══ Recorded data ══

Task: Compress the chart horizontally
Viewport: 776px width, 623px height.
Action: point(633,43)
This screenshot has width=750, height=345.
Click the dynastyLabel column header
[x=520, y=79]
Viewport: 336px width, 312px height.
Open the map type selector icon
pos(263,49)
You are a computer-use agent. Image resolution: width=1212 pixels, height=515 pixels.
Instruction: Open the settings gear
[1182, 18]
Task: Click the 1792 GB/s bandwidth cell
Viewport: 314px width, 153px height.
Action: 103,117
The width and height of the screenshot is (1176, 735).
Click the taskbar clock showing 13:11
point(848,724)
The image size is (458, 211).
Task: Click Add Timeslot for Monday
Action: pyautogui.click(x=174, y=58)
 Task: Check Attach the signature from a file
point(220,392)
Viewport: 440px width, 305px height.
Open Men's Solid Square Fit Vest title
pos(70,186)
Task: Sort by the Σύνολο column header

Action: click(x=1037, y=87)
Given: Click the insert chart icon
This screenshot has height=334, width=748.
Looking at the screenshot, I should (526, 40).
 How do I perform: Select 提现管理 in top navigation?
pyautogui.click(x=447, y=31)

═══

- **Assigned task**: Where a line of the entries contains the word "chart", copy that line.

- **Response area**:
Task: Compress the chart horizontally
Given: Click the insert chart icon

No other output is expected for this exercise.